¿Deberíamos recitar la súplica de apertura al comienzo de cada uno de los dos módulos de las oraciones del tarawih?
Alabado sea Dios
Sí, es algo prescripto
que recitemos la súplica de apertura al comienzo de cada uno de los dos
módulos durante las oraciones del tarawih, como también para las oraciones
voluntarias en general, a causa del significado general de la evidencia. Con
respecto a la súplica de apertura de las oraciones nocturnas en particular,
se han narrado las siguientes palabras: “La iláha íll-Allah” (tres veces),
“Alláhu akbar” (tres veces), “Alláhu ákbaru kabira wa al-hámdu Lllláhi
kazíra wa subhana Alláhi búkratan wa asila ”
(No hay más divinidad que Dios, Dios es el Más Grande, Dios es el Más
Grande, la gloria y las alabanzas sean para Dios al comienzo y al final de
cada día).
Un hombre entre los
compañeros del Profeta Muhámmad comenzó su oración con estas palabras, y el
Profeta Muhámmad (que la paz y las bendiciones de Allah sean con él) le
dijo: “Estoy sorprendido, las puertas del Cielo se han abierto con estas
palabras”.
También las palabras
“Al-hámdu lilláhi hámdan kazíran táyyiban mubárakan fihi ”

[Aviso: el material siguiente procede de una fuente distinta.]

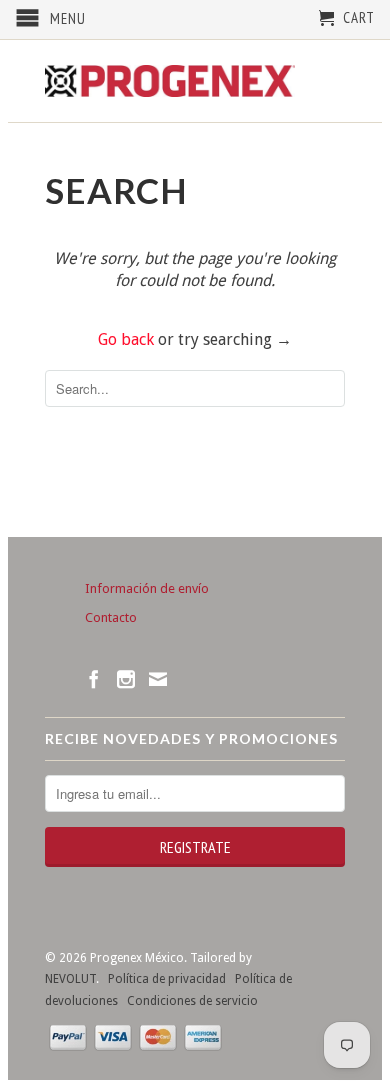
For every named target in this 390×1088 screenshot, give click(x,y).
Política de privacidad (162, 979)
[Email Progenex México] (158, 679)
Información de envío (147, 588)
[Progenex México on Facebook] (94, 679)
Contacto (111, 617)
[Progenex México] (170, 81)
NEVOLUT (70, 979)
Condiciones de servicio (188, 1001)
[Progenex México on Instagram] (126, 679)
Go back (126, 339)
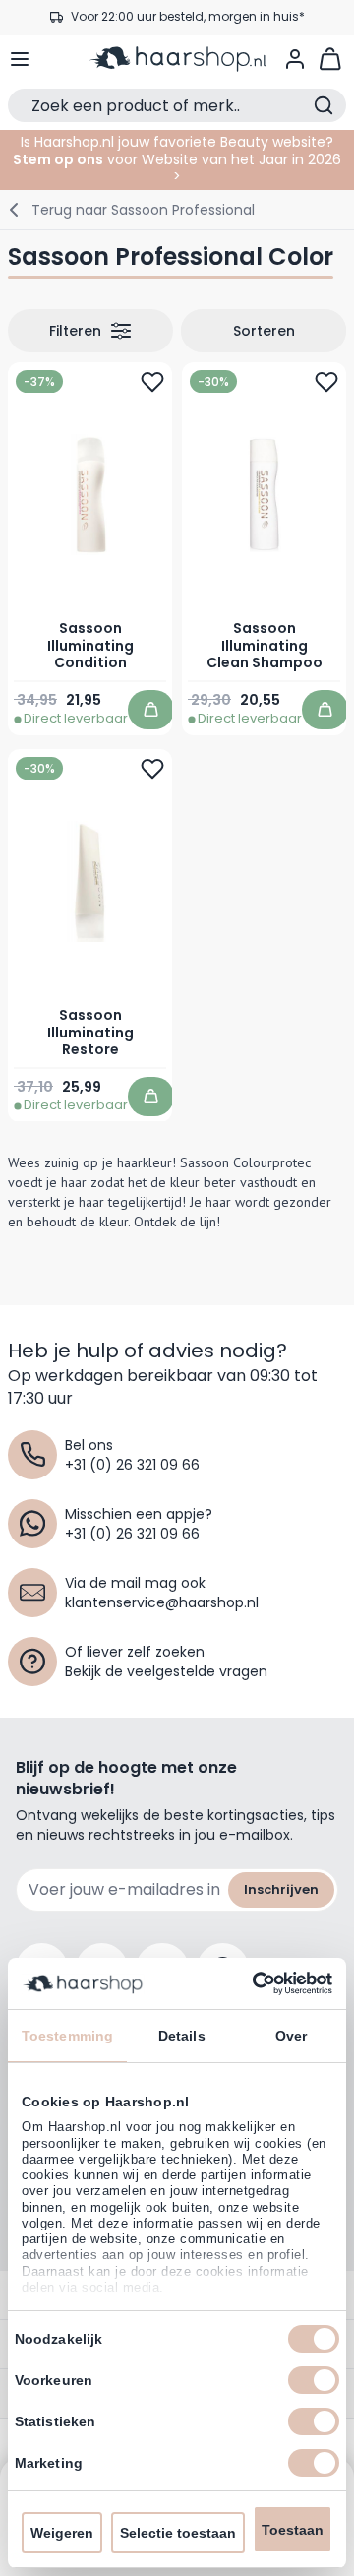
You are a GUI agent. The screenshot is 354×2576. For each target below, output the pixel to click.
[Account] (295, 59)
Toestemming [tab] (67, 2035)
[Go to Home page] (177, 59)
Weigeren (61, 2533)
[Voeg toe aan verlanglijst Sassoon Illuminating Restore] (152, 769)
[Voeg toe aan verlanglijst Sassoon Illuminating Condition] (152, 382)
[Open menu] (19, 59)
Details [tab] (182, 2035)
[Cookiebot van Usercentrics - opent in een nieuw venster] (250, 1983)
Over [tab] (291, 2035)
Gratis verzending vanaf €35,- (187, 22)
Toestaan (293, 2530)
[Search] (323, 105)
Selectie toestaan (178, 2533)
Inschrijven (281, 1889)
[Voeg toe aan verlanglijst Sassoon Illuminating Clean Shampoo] (326, 382)
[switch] (313, 2380)
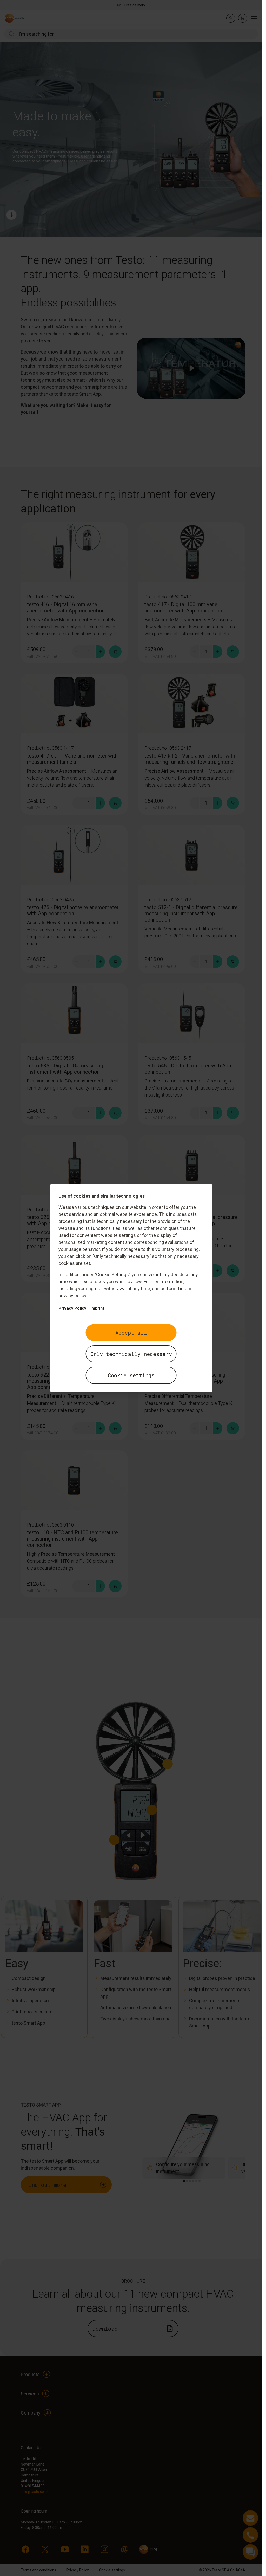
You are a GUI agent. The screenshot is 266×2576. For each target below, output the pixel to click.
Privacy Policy (72, 1308)
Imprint (97, 1308)
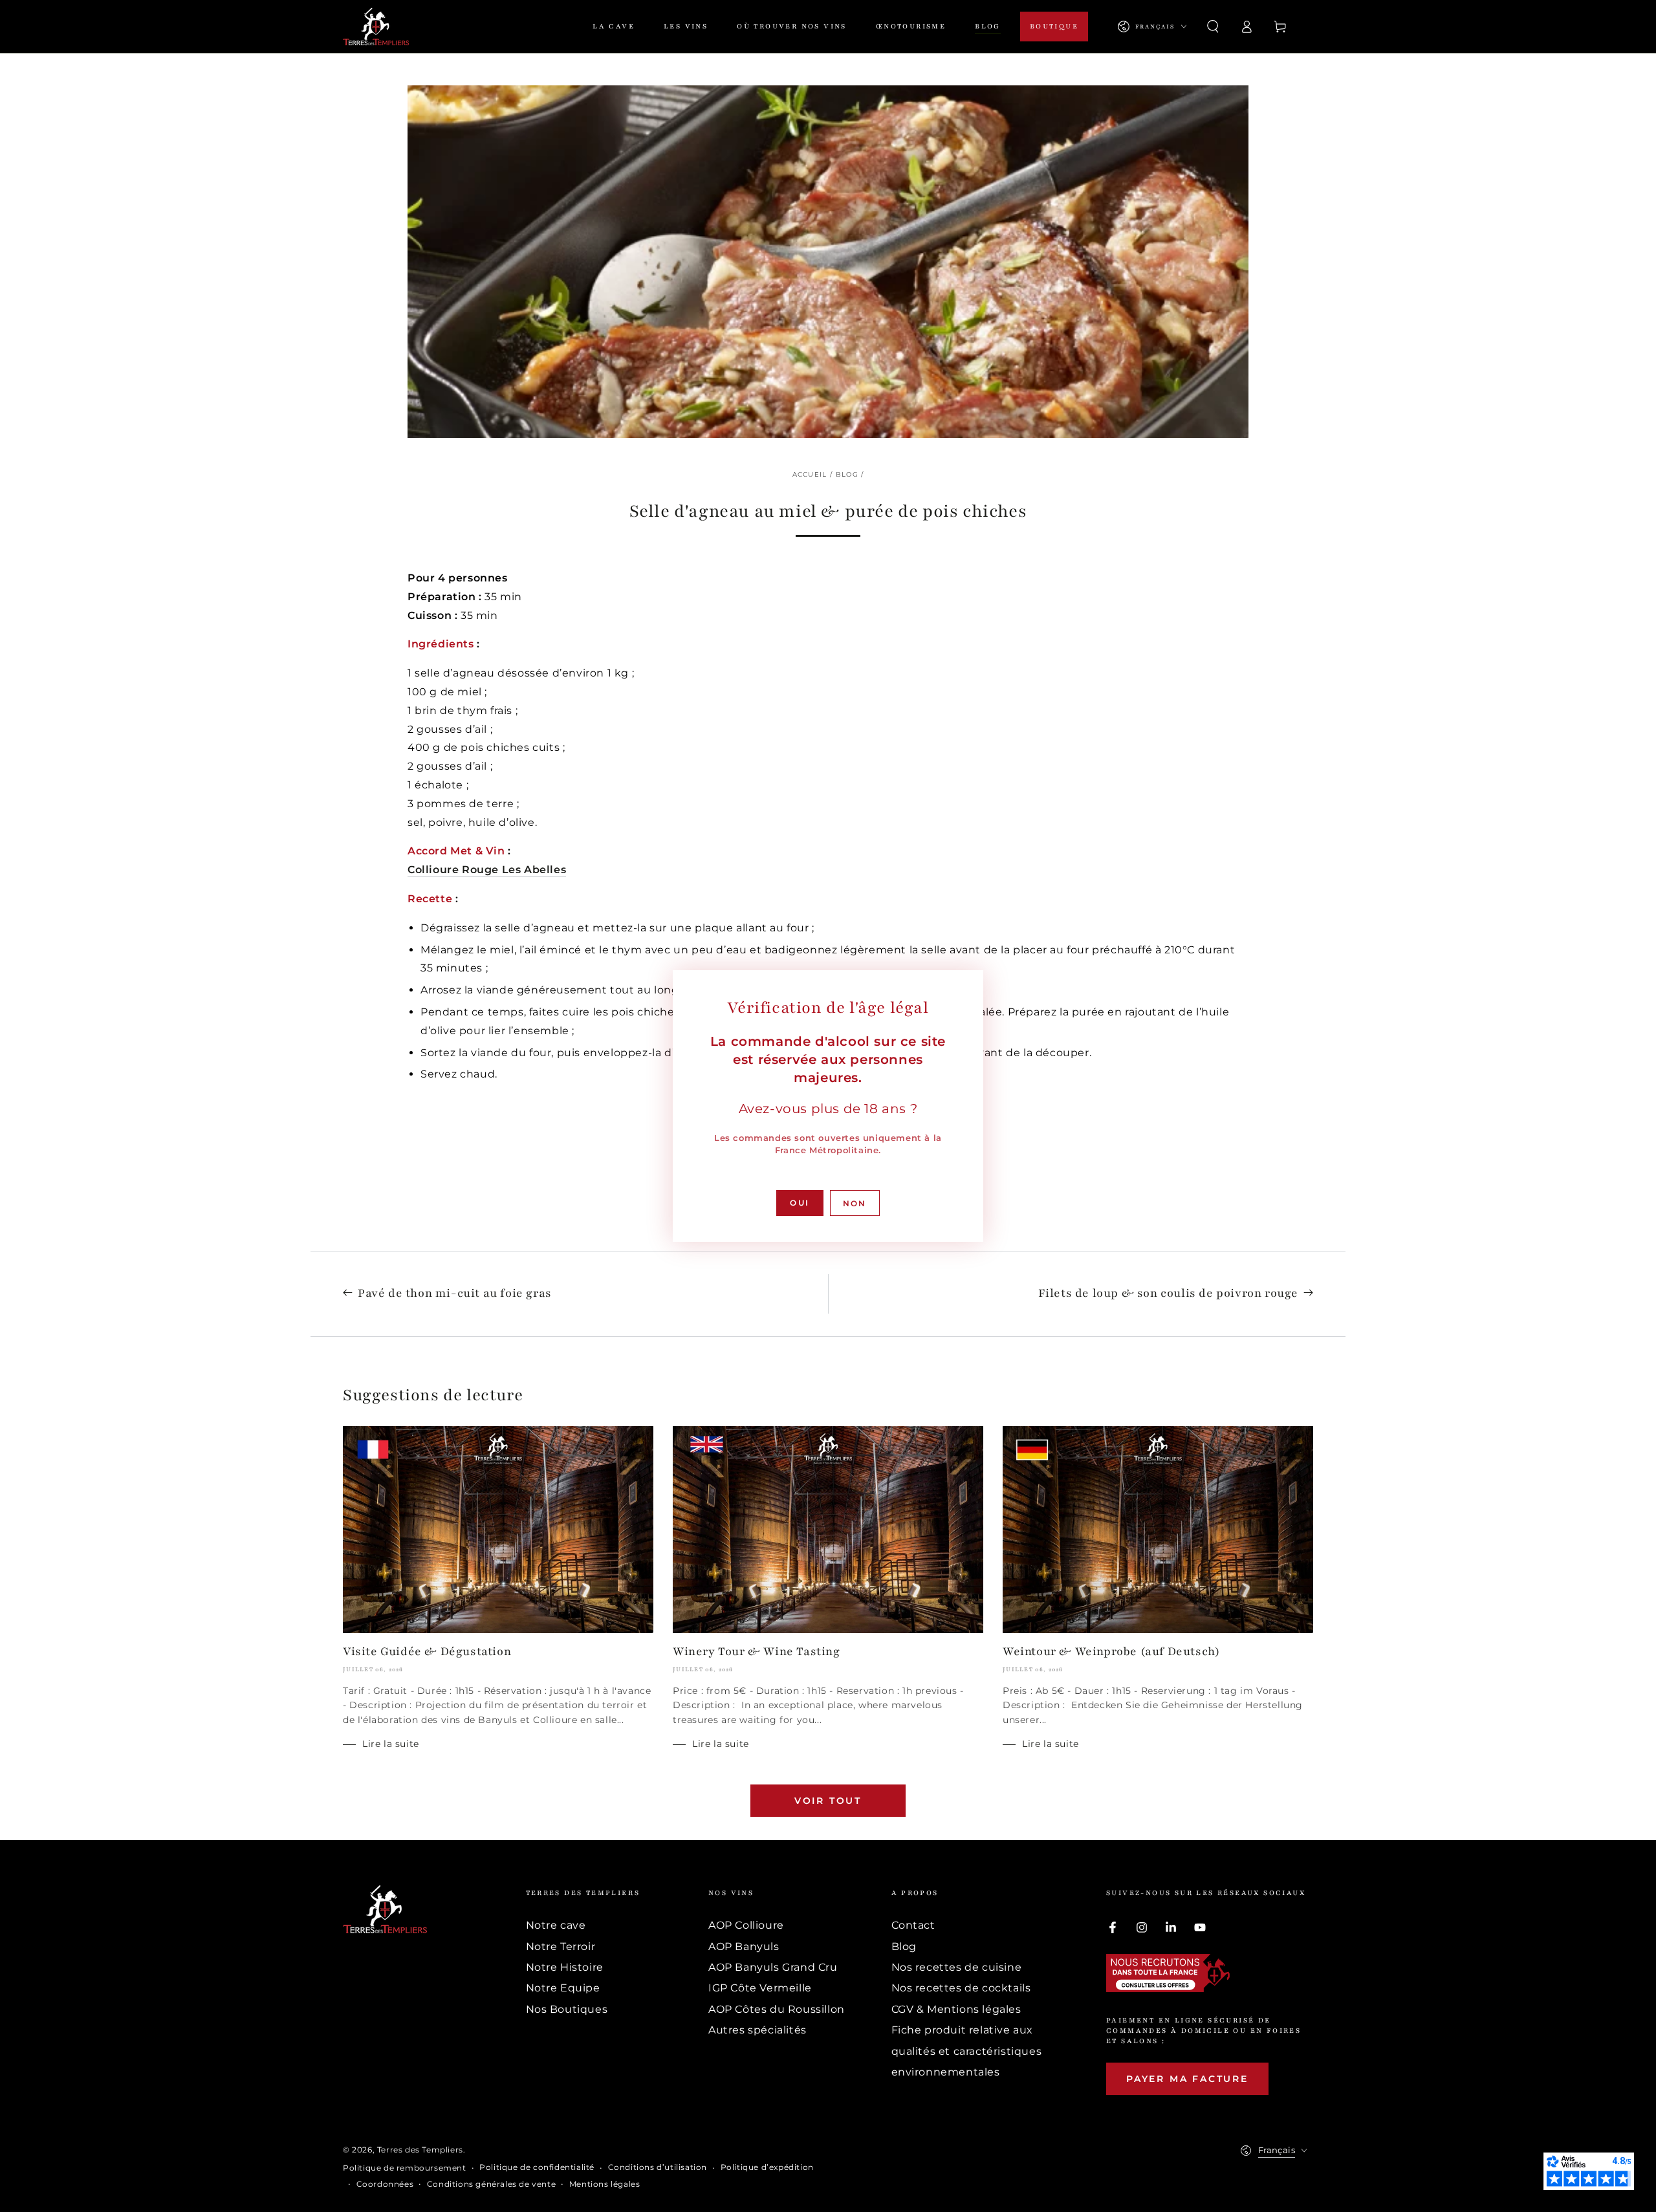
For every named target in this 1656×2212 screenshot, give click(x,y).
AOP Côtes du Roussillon (776, 2009)
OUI (799, 1203)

(Alabado sea Dios, con abundante bien y bendiciones).
Otro hombre comenzó su
oración con estas palabras y el Profeta (que la paz y las bendiciones de
Allah sean con él) dijo: “He visto a 11 ángeles compitiendo por ver quién
llevaría estas palabras hasta Dios”.
También las palabras:
“Allahúmma laka al-hámd, anta nur us-samáwaati wa al-ard wa man fihínna, wa
laka al-hámd anta qayyím as-samáwaati wa al-árd wa man fihínna, wa laka
al-hámd, anta málik as-samáwaati wa al-ard wa man fihínna. Wa laka al-hámd,
anta al-háqq, wa wa’duka háqq, wa qawluka háqq, wa liqá’uka háqq, wa
al-yánnah haqq, wa an-naar háqq, wa as-sá’ah háqq, wa an-nabíyyun háqq, wa
Muhámmad háqq. Allahúmma laka aslamtu, wa ‘alaika tawakkaltu, wa bika
aamantu, wa ilaika anabtu, wa bika jasamtu, wa ilaika hákamtu. Anta rábbunaa
wa ilaika al-masír, faghfir li ma qaddámtu wa ma ajjártu, wa ma asrartu wa
ma a’lantu, wa ma anta a’lam bihi mínni, anta al-muqáddim wa anta
al-mu’ájjir, anta ilahi, la ilaha ílla anta wa la hawla wa la qúwwata ílla
bika” (Dios nuestro, alabado seas, Tú eres la luz de los cielos y de la
Tierra y de todo lo que está entre ellos. Alabado seas, Tú eres El
Sustentador de los cielos y la Tierra y de todo lo que hay entre ellos.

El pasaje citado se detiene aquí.